_Description of the task_
Produce a word-for-word copy of the line that contains "Click the Amazon logo icon" and each line after it through the end of the material, omitting pictures and all other lines.

_Data extracts_

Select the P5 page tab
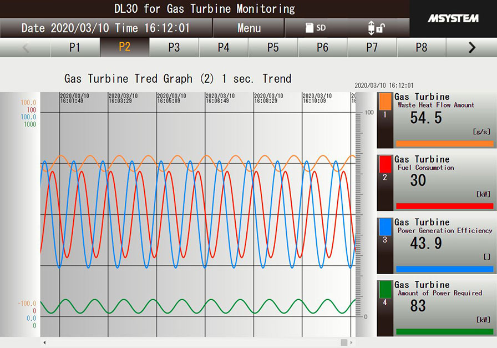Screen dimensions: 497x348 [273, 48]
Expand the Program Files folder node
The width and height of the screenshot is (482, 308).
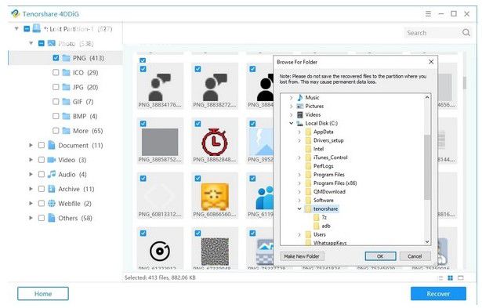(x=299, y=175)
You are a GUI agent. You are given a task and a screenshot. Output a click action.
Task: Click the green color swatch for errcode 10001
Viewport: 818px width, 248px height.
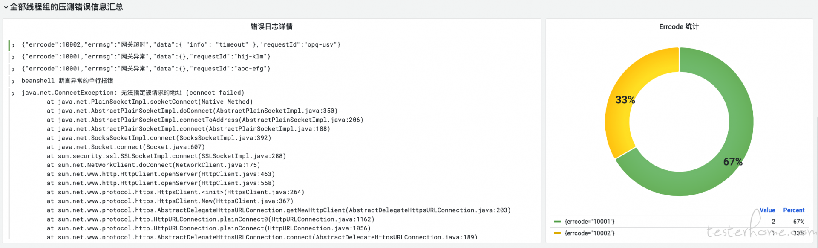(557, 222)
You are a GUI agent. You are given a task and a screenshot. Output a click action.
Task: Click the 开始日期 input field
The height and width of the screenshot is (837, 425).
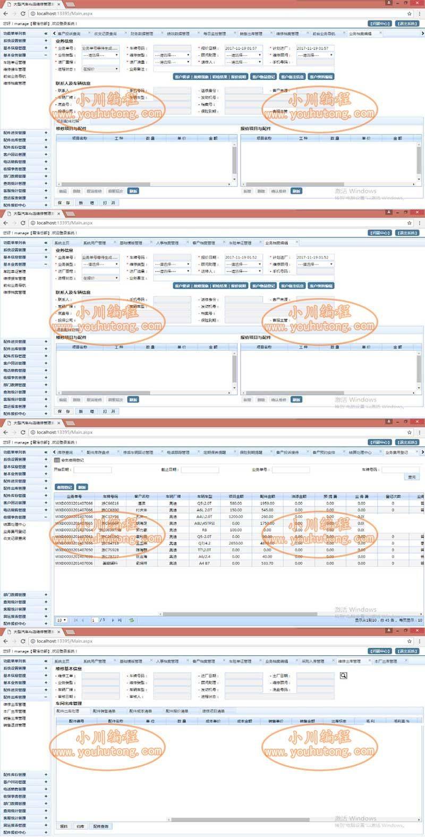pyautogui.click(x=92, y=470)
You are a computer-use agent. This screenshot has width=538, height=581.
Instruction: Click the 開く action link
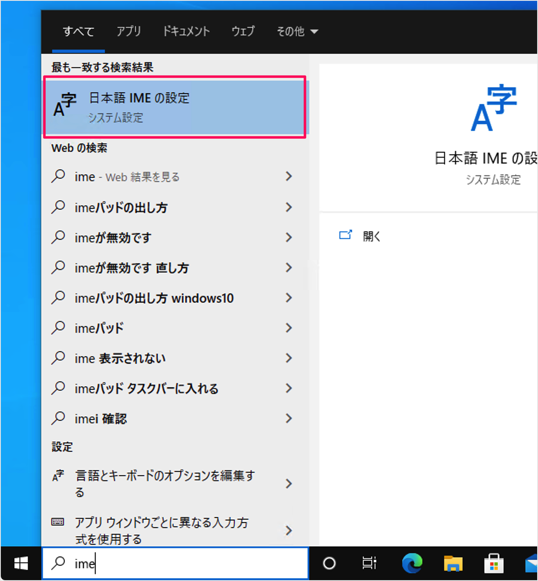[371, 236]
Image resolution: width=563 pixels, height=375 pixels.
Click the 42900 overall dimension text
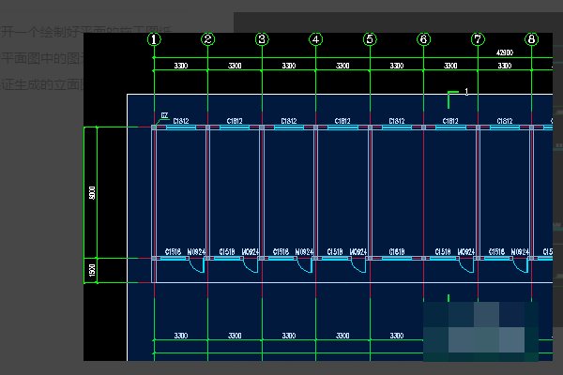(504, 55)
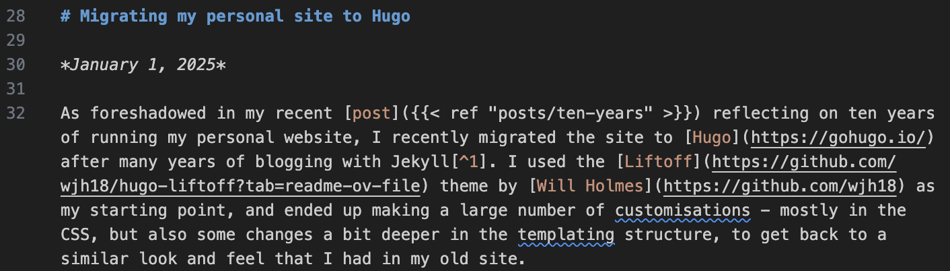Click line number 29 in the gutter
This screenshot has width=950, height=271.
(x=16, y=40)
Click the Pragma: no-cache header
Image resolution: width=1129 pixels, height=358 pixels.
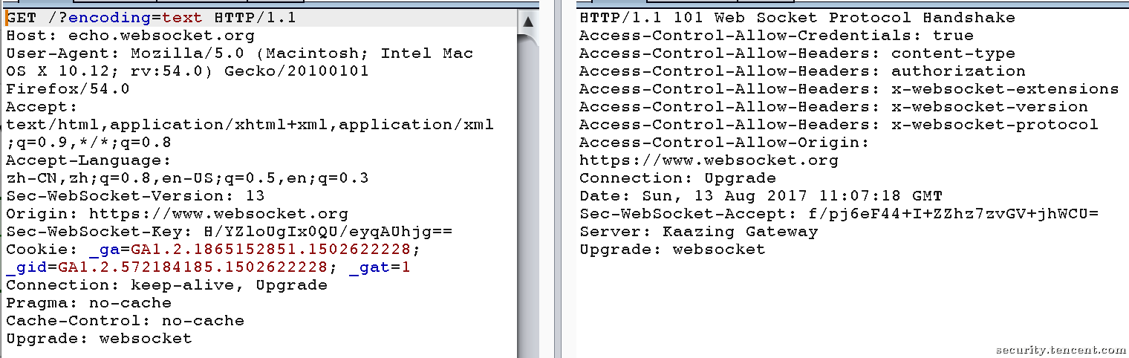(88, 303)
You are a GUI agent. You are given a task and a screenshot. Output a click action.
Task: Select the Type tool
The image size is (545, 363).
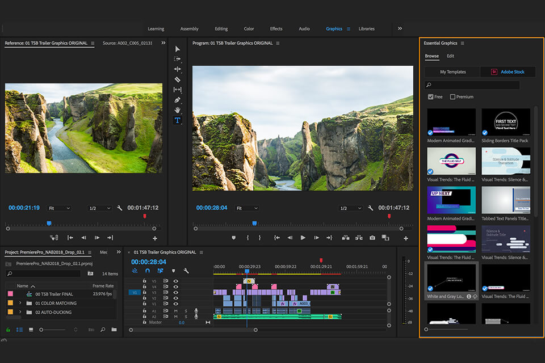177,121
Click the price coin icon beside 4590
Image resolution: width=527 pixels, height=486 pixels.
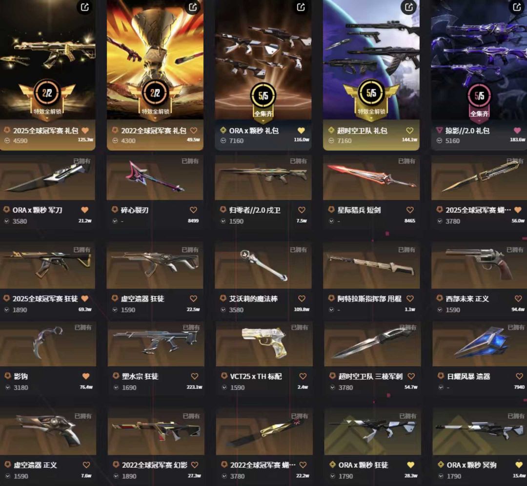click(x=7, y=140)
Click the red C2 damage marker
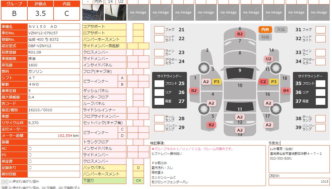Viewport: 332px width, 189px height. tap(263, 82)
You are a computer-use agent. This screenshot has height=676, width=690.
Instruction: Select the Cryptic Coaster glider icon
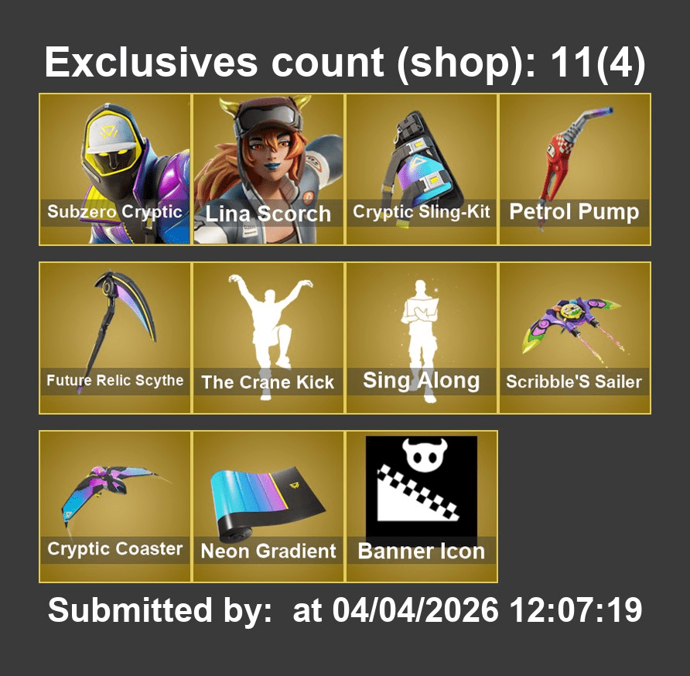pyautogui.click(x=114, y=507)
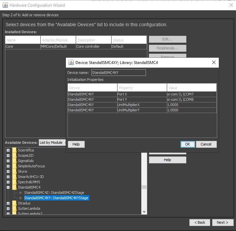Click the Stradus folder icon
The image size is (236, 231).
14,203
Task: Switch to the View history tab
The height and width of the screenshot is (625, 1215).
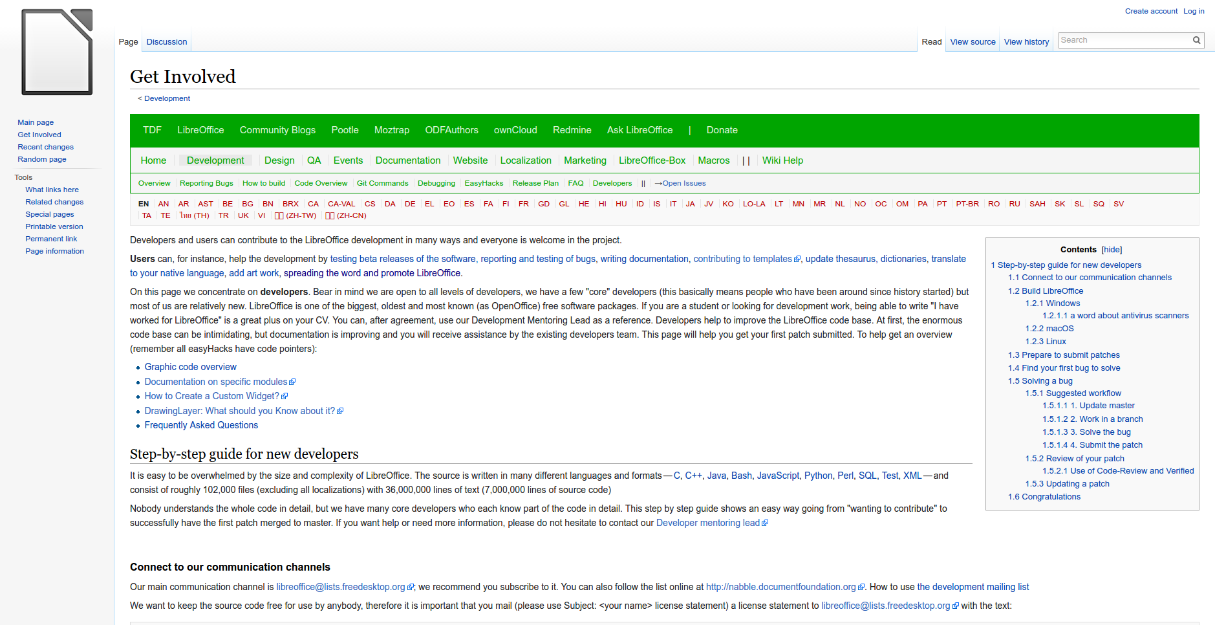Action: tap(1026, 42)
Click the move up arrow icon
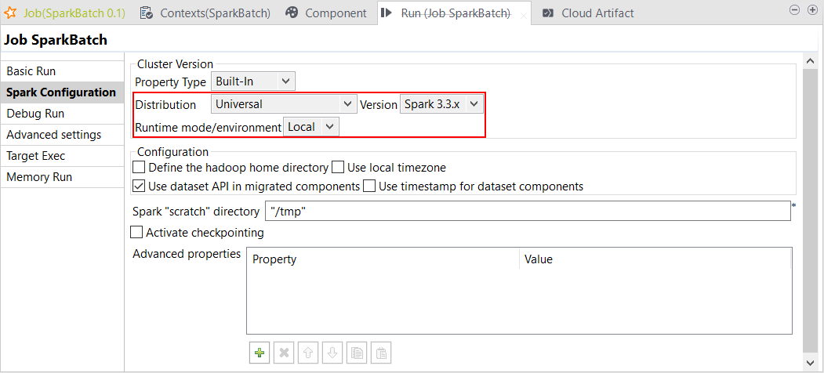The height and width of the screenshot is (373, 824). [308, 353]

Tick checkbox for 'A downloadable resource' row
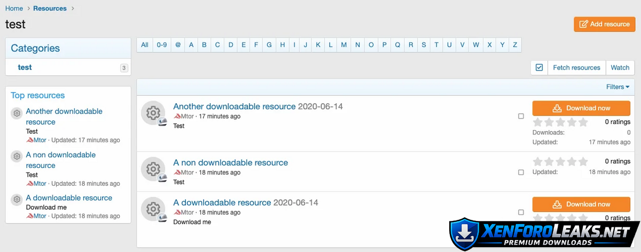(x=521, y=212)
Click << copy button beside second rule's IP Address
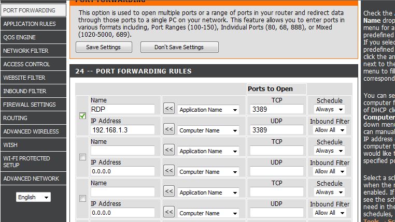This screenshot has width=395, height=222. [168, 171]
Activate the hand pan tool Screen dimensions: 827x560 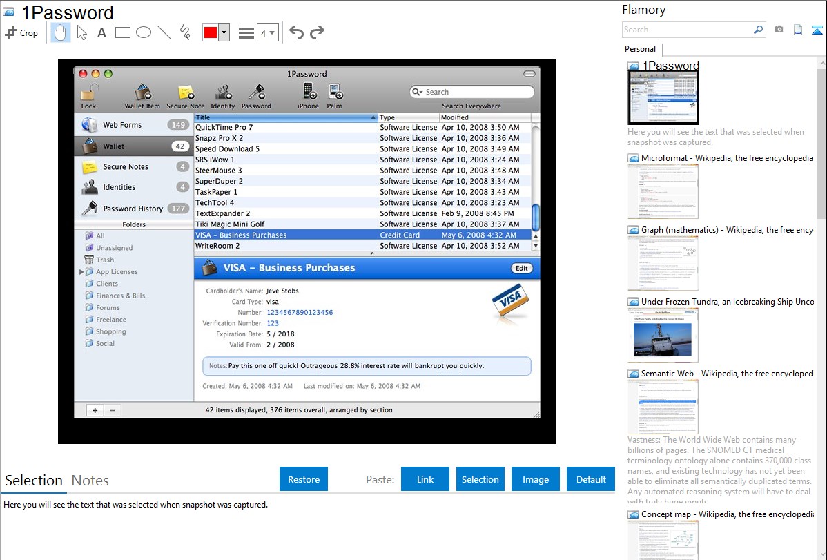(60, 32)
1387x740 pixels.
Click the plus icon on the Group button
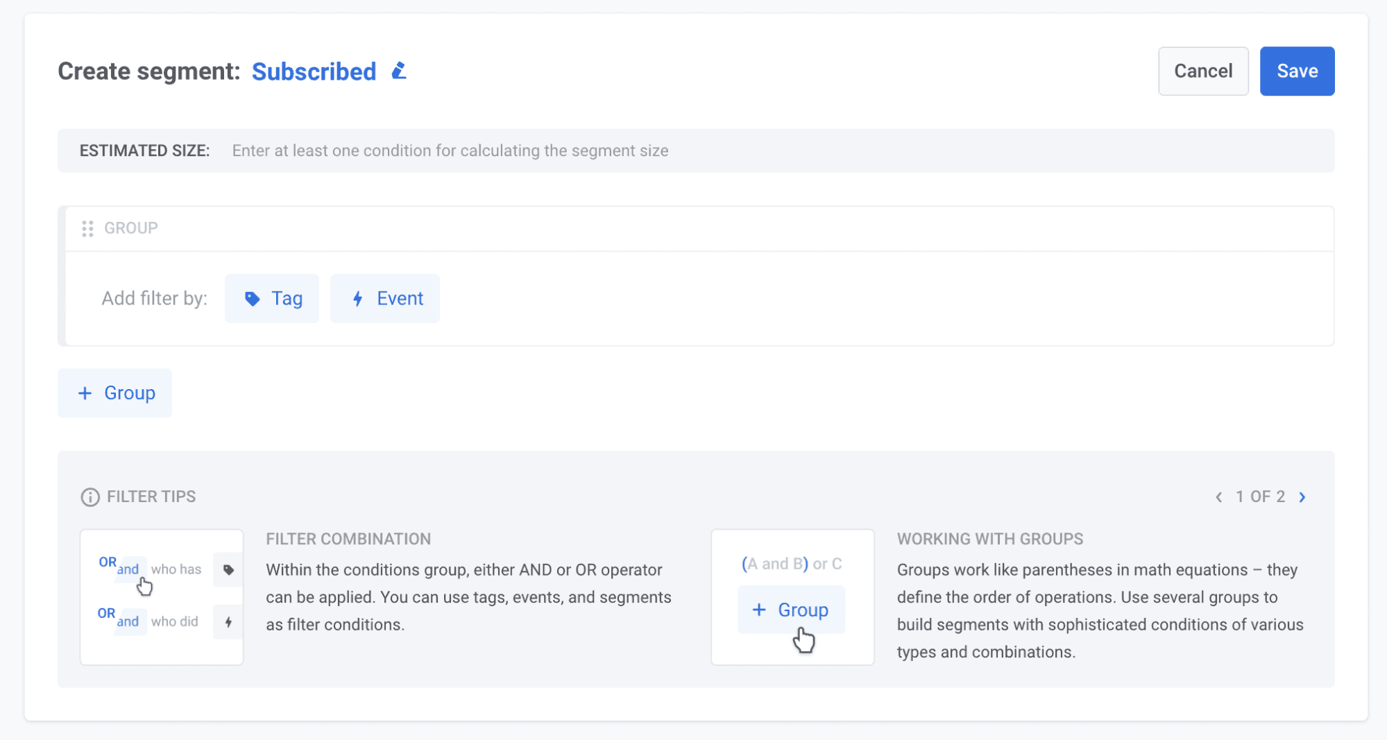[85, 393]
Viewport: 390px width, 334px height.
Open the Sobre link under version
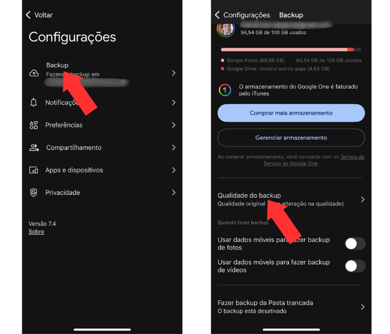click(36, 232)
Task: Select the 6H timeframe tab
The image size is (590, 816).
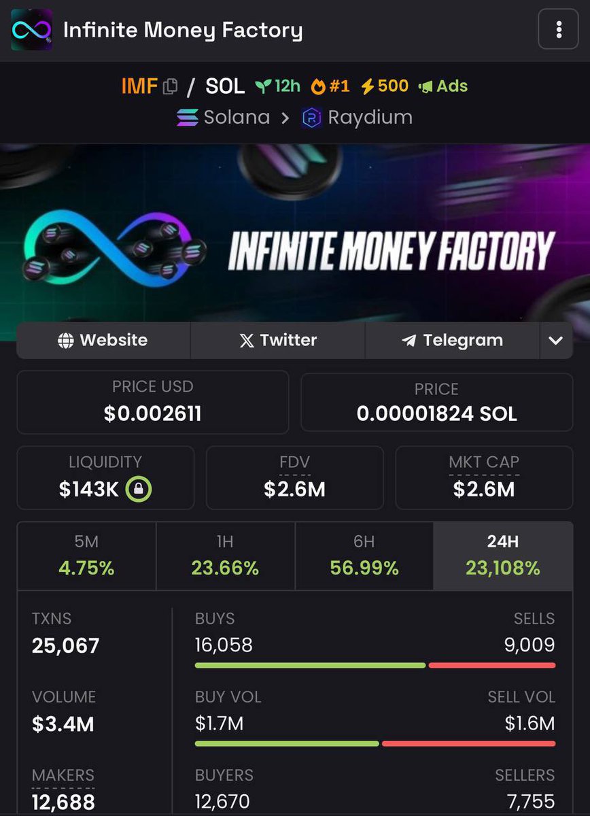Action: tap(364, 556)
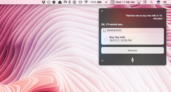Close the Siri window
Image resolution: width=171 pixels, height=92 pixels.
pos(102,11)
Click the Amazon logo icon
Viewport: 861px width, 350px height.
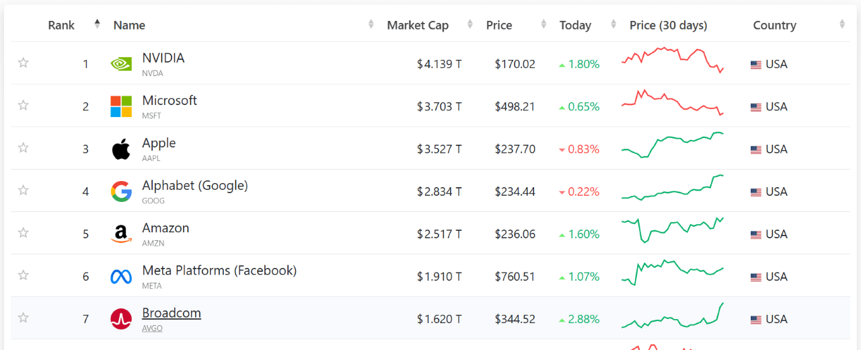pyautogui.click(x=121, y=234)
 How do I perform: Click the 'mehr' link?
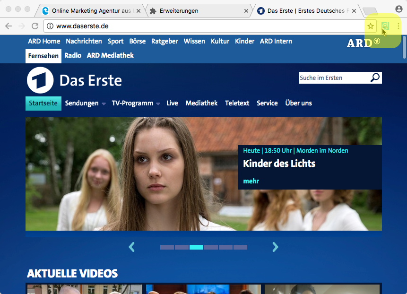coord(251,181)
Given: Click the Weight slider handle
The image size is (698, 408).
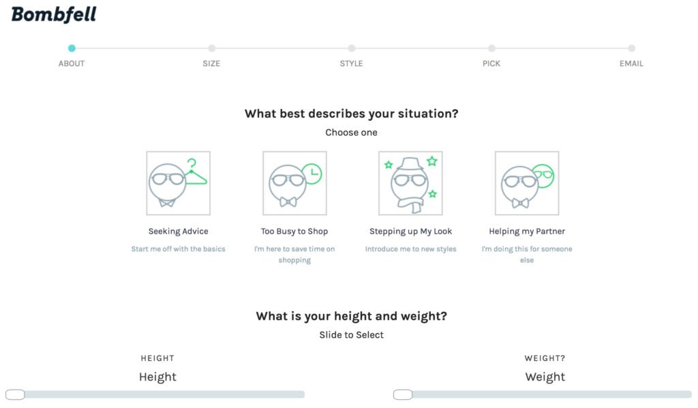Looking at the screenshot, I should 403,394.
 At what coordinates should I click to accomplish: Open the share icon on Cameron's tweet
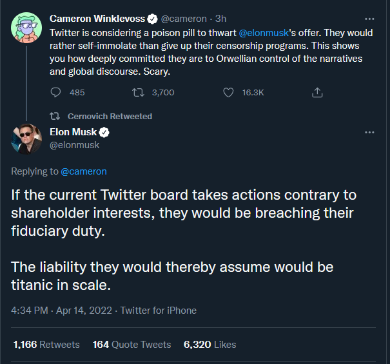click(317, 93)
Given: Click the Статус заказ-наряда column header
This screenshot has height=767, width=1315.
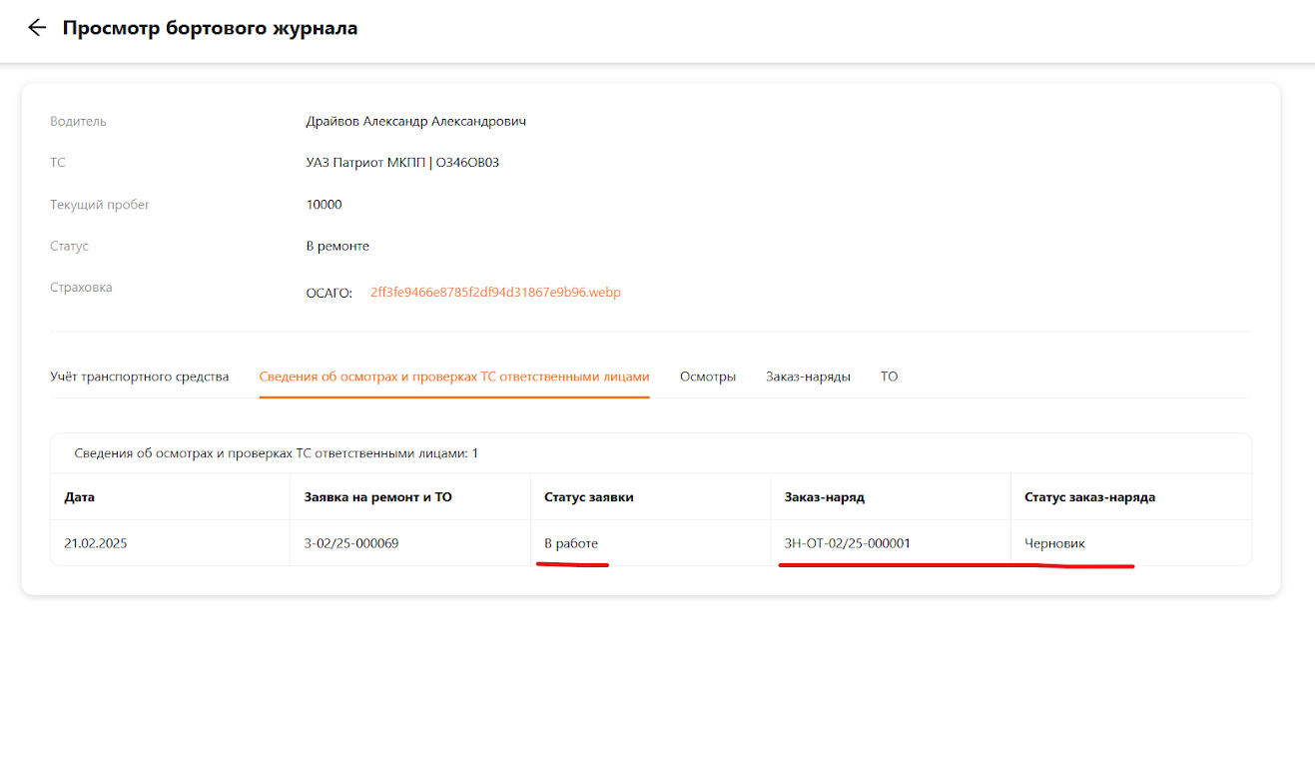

_Written answer_
Click the Amazon logo icon
Viewport: 861px width, 350px height.
pyautogui.click(x=121, y=234)
 How do I perform: Click the 'mehr' link?
coord(251,181)
Given: Click the Weight slider handle
The image size is (698, 408).
Looking at the screenshot, I should 403,394.
 At what coordinates should I click to accomplish: Open the share icon on Cameron's tweet
click(317, 93)
Given: Click the Статус заказ-наряда column header
This screenshot has height=767, width=1315.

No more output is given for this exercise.